▶ **What this task involves**
Switch every "floor label" in these records to "story label" and write the lines out again with nothing else changed.

▶ **Available data**

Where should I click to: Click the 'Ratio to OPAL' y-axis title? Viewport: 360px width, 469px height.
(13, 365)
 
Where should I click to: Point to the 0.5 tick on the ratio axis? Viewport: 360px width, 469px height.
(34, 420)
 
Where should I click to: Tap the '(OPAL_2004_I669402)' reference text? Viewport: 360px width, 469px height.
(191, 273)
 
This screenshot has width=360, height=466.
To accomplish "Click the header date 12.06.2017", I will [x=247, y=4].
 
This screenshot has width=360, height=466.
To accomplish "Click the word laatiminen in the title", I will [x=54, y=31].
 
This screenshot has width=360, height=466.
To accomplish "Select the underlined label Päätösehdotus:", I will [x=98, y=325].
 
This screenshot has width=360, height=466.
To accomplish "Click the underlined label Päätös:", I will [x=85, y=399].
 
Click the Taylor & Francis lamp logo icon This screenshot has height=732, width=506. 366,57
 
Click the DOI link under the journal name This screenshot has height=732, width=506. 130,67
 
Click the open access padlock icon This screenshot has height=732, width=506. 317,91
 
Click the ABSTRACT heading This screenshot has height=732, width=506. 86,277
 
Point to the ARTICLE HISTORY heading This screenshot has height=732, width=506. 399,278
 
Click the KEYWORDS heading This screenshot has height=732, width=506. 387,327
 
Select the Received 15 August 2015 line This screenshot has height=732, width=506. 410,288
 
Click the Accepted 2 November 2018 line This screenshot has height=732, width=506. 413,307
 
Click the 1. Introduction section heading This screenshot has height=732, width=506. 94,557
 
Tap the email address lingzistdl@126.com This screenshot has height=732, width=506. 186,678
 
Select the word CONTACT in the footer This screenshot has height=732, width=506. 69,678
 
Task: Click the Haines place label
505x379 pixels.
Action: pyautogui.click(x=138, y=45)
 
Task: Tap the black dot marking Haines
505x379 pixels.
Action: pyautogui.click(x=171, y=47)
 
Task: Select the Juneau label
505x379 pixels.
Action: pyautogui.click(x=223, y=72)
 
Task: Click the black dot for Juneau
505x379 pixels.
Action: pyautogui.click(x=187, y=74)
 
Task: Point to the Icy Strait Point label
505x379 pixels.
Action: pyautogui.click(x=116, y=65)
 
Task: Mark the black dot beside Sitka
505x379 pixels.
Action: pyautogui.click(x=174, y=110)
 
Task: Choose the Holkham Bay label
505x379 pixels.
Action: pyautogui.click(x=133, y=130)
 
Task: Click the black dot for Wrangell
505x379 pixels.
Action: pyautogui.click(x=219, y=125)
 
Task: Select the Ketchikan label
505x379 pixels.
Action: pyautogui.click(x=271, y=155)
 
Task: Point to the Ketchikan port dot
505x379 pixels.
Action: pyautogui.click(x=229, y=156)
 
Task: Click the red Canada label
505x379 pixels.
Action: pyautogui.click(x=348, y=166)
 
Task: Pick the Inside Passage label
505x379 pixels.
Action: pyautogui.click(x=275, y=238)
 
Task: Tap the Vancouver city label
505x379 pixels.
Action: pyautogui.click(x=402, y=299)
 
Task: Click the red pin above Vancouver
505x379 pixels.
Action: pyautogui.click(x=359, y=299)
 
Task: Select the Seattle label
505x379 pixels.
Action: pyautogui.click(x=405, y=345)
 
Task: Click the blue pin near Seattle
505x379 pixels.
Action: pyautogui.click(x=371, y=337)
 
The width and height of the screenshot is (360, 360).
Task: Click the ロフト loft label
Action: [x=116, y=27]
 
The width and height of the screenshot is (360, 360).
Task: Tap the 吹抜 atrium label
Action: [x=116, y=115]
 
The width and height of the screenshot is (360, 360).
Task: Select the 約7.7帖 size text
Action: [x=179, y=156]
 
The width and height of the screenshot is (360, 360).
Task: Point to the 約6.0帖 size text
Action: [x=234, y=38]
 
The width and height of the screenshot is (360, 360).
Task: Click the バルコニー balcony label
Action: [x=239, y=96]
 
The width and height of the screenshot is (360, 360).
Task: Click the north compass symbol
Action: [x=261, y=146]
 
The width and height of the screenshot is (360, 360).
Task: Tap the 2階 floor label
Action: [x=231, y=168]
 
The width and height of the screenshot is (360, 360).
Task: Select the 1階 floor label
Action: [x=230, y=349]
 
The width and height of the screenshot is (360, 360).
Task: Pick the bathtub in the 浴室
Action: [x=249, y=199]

▶ **Solution below**
Where should I click to: Click the 'Ratio to OPAL' y-axis title? Viewport: 360px width, 469px height.
(13, 365)
 
Where should I click to: Point to the 0.5 tick on the ratio axis? Viewport: 360px width, 469px height.
(34, 420)
 
Where should I click to: Tap the '(OPAL_2004_I669402)' reference text? Viewport: 360px width, 469px height.
(191, 273)
 
This screenshot has width=360, height=466.
To accomplish "Click the header date 12.06.2017", I will [x=247, y=4].
 
This screenshot has width=360, height=466.
To accomplish "Click the word laatiminen in the title", I will [x=54, y=31].
 
This screenshot has width=360, height=466.
To accomplish "Select the underlined label Päätösehdotus:", I will [x=98, y=325].
 
This screenshot has width=360, height=466.
To accomplish "Click the underlined label Päätös:", I will [x=85, y=399].
 
Click the Taylor & Francis lamp logo icon This screenshot has height=732, width=506. 366,57
 
Click the DOI link under the journal name This screenshot has height=732, width=506. 130,67
 
Click the open access padlock icon This screenshot has height=732, width=506. 317,91
 
Click the ABSTRACT heading This screenshot has height=732, width=506. 86,277
 
Point to the ARTICLE HISTORY heading This screenshot has height=732, width=506. 399,278
 
Click the KEYWORDS heading This screenshot has height=732, width=506. 387,327
 
Select the Received 15 August 2015 line This screenshot has height=732, width=506. 410,288
 
Click the Accepted 2 November 2018 line This screenshot has height=732, width=506. 413,307
 
Click the 1. Introduction section heading This screenshot has height=732, width=506. 94,557
 
Tap the email address lingzistdl@126.com This screenshot has height=732, width=506. 186,678
 
Select the word CONTACT in the footer This screenshot has height=732, width=506. 69,678
 
Task: Click the Haines place label
505x379 pixels.
Action: pyautogui.click(x=138, y=45)
 
Task: Tap the black dot marking Haines
505x379 pixels.
Action: pyautogui.click(x=171, y=47)
 
Task: Select the Juneau label
505x379 pixels.
Action: pyautogui.click(x=223, y=72)
 
Task: Click the black dot for Juneau
505x379 pixels.
Action: pyautogui.click(x=187, y=74)
 
Task: Point to the Icy Strait Point label
505x379 pixels.
Action: pyautogui.click(x=116, y=65)
 
Task: Mark the black dot beside Sitka
505x379 pixels.
Action: pyautogui.click(x=174, y=110)
 
Task: Choose the Holkham Bay label
505x379 pixels.
Action: pyautogui.click(x=133, y=130)
 
Task: Click the black dot for Wrangell
505x379 pixels.
Action: pyautogui.click(x=219, y=125)
 
Task: Select the Ketchikan label
505x379 pixels.
Action: pyautogui.click(x=271, y=155)
 
Task: Point to the Ketchikan port dot
505x379 pixels.
Action: pyautogui.click(x=229, y=156)
 
Task: Click the red Canada label
505x379 pixels.
Action: pyautogui.click(x=348, y=166)
 
Task: Pick the Inside Passage label
505x379 pixels.
Action: pyautogui.click(x=275, y=238)
 
Task: Tap the Vancouver city label
505x379 pixels.
Action: pyautogui.click(x=402, y=299)
 
Task: Click the red pin above Vancouver
505x379 pixels.
Action: pyautogui.click(x=359, y=299)
 
Task: Select the Seattle label
505x379 pixels.
Action: pyautogui.click(x=405, y=345)
 
Task: Click the blue pin near Seattle
505x379 pixels.
Action: pyautogui.click(x=371, y=337)
 
The width and height of the screenshot is (360, 360).
Task: Click the ロフト loft label
Action: [x=116, y=27]
 
The width and height of the screenshot is (360, 360).
Task: Tap the 吹抜 atrium label
Action: [x=116, y=115]
 
The width and height of the screenshot is (360, 360).
Task: Select the 約7.7帖 size text
Action: [x=179, y=156]
 
The width and height of the screenshot is (360, 360).
Task: Point to the 約6.0帖 size text
Action: [x=234, y=38]
 
The width and height of the screenshot is (360, 360).
Task: Click the バルコニー balcony label
Action: [x=239, y=96]
 
The width and height of the screenshot is (360, 360).
Task: Click the north compass symbol
Action: [x=261, y=146]
 
The width and height of the screenshot is (360, 360).
Task: Tap the 2階 story label
Action: [x=231, y=168]
 
The width and height of the screenshot is (360, 360).
Task: Select the 1階 story label
Action: [x=230, y=349]
 
The width and height of the screenshot is (360, 360).
Task: Pick the bathtub in the 浴室
Action: [x=249, y=199]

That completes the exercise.